In the new Republic of South Sudan, an exuberant re-embrace of the sport of basketball
seems to be emerging. Manute Bol, Sudan’s pioneer, became an N.B.A. star a quarter-century ago. Since then, many talented players, some driven out of southern Sudan by the years of violence, have had solid collegiate careers in the United States. Now there’s a second wave of talent to be recruited, prospects perhaps no longer seen chiefly as curiosities.
The new recruits are versatile, freakishly athletic, and have a confidence for the game. Their hero is not Bol who died in June 2010; it is Luol Deng, a star with the Chicago Bulls. The N.B.A. has noticed.
“We are very much in tune with what’s going on in South Sudan,” said Amadou Fall, the vice president for development with N.B.A. Africa, the league’s outreach arm. “Southern Sudan does have an abundance of tall, well-talented players. We have to pay attention.”
Two years ago, Mangistu Deng (no relation to Luol) was any other third-world teenager, stuck in the usual miserable circumstances: unrivaled poverty, violence, and instability.
Now he has found a way out. Each day, Deng slips away from the daily chaos of the southern capital, Juba, to the sanctuary he has cultivated: Nimra Tilata, the hallowed basketball court near the Nile River. Now he is one of South Sudan’s top basketball prospects and the face of a new sporting generation. He has not always had a lot in this life, but he has a place to play.
“I was born in war,” he said. “So, I thought, when I grow up, I will be a soldier. But then basketball just came. “God gave me this talent. It was not my choice. I really appreciate it.”
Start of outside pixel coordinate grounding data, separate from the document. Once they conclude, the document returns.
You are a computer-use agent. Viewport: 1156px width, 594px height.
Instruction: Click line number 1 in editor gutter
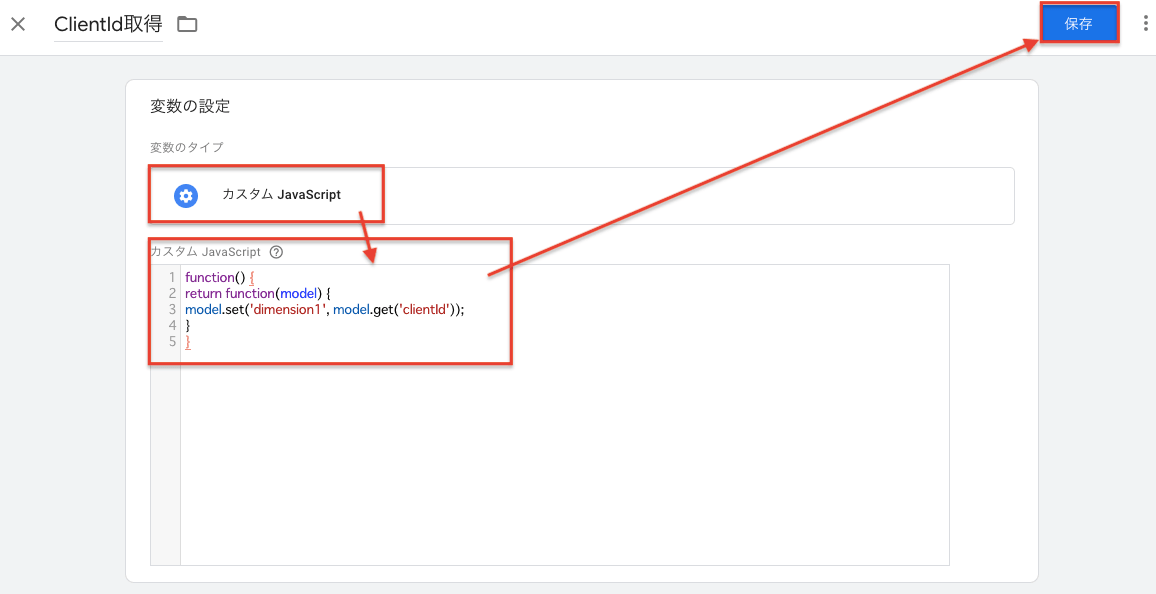pyautogui.click(x=173, y=278)
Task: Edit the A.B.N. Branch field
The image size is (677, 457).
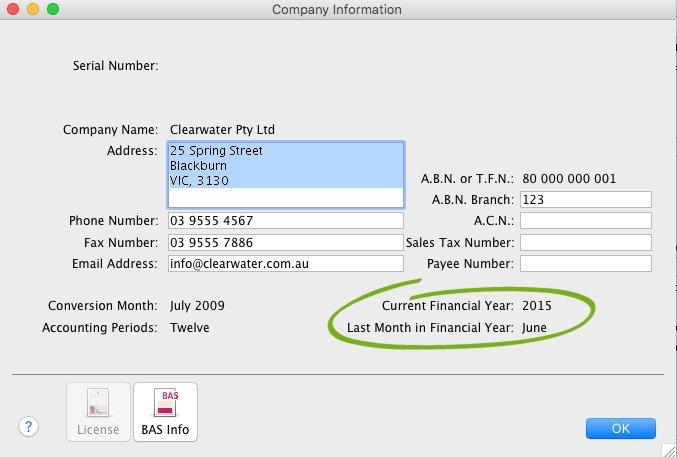Action: point(585,200)
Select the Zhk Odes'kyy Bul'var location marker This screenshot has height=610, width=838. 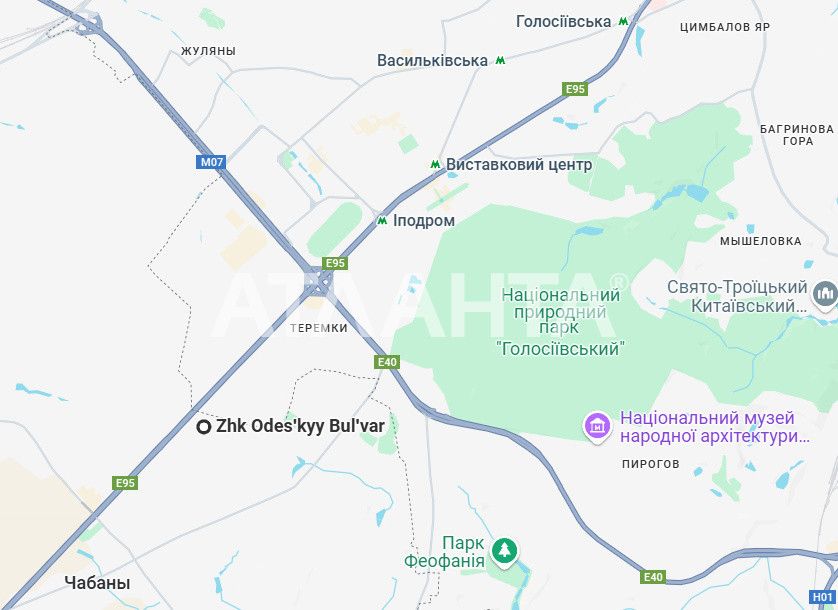[204, 427]

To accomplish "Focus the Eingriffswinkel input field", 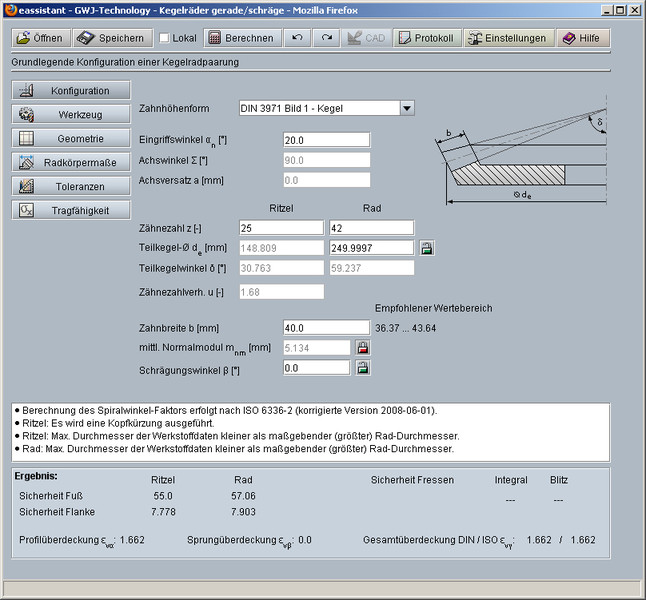I will 327,141.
The rekindled passion for the game has been fueled in part by the return of the Sudanese basketball Diaspora. Duany, who played Division I basketball at Eastern Illinois from 2004-6, is one who came back. “There are guys here with N.B.A.-caliber talent,” said Duany, who serves as a coach to many of the local boys. The obvious attributes endure. The Dinka and Nuer tribes of South Sudan are considered among the tallest people in the world.
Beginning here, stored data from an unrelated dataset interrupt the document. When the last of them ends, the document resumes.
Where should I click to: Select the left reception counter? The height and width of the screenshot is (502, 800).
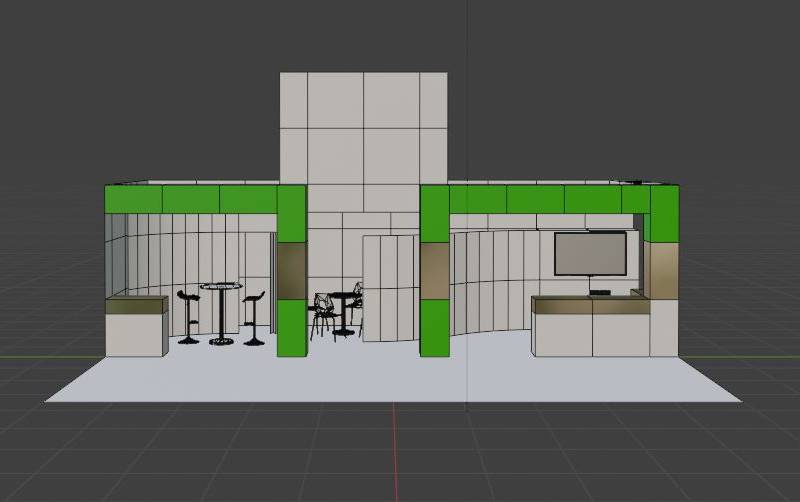pyautogui.click(x=136, y=326)
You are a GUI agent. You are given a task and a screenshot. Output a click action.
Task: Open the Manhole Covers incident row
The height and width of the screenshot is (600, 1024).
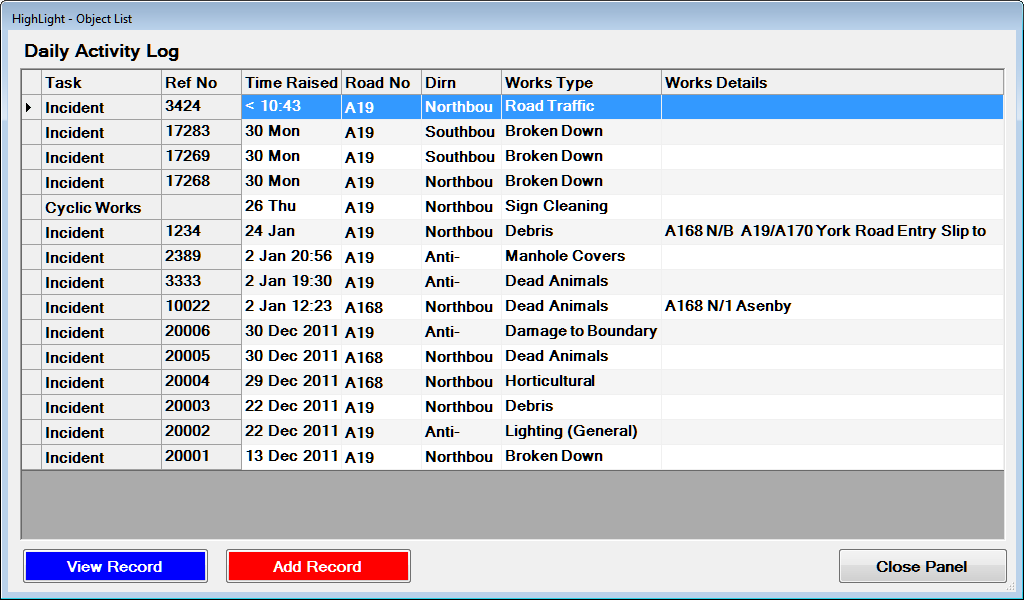(580, 256)
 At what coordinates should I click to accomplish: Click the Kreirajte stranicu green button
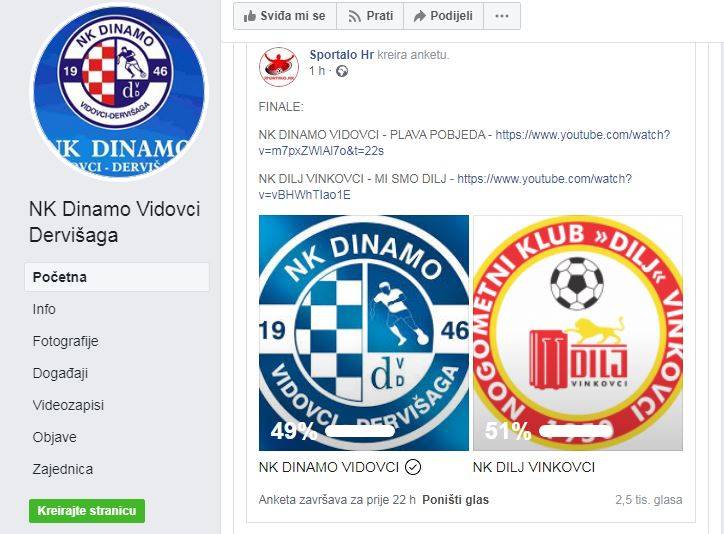[87, 511]
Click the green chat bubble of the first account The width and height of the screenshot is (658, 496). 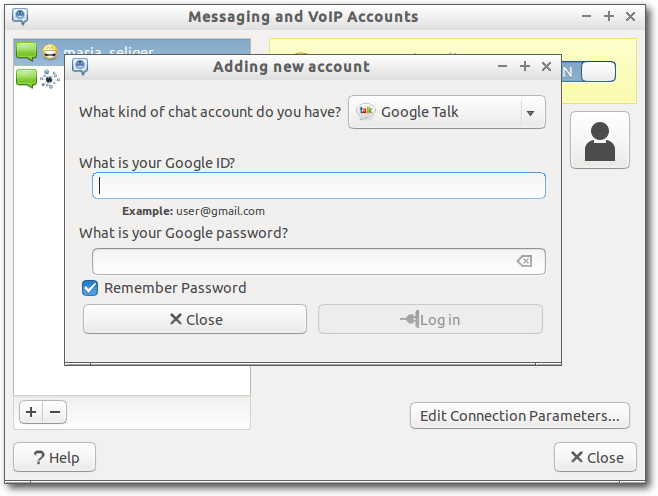pos(26,52)
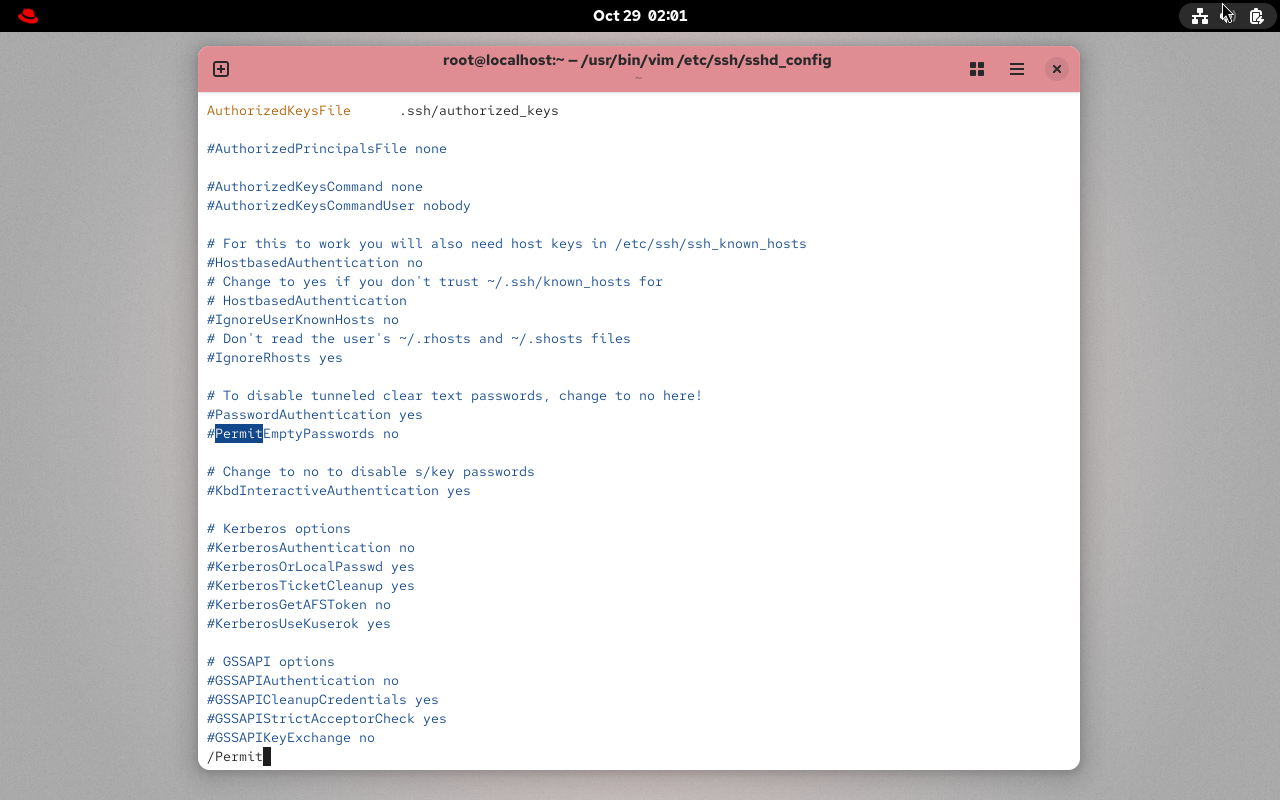Click the muted volume indicator in the tray
The height and width of the screenshot is (800, 1280).
(x=1228, y=16)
“South Sudanese are tall, they run well for guys of their size, and they’re very skillful,” Duany said. “They’ve passed that requirement already.”
Now Duany is here to help them get to the next level. In south Sudan, one of the poorest places in the world, the chance to play basketball may be the chance of a lifetime. “I want to show my country I can do something,” Deng said.
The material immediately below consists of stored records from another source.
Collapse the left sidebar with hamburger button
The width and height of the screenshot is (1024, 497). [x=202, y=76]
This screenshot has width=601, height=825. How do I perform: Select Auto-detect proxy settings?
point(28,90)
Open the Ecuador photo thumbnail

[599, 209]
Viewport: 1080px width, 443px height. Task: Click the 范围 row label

Bol, a 7-foot-6 Dinka cattle herder, was the first to show what a Sudanese player could do on the world stage. He was the second African-born player to be drafted into the N.B.A., and for years, he was, if an incomplete player, a shot-blocking sensation. Bol, though, was not just a defender on the court. He used his N.B.A. salary to help bankroll the southern Sudanese liberation movement, which fought an insurgency against the north during the civil war.
But basketball’s long-term future here hangs on the quality and lasting nature of independence. Let’s hope more kids grow up to bounce a basketball instead of toting a gun.
(Based on an article by Josh Kron in NYTimes, Feb. 19, 2011)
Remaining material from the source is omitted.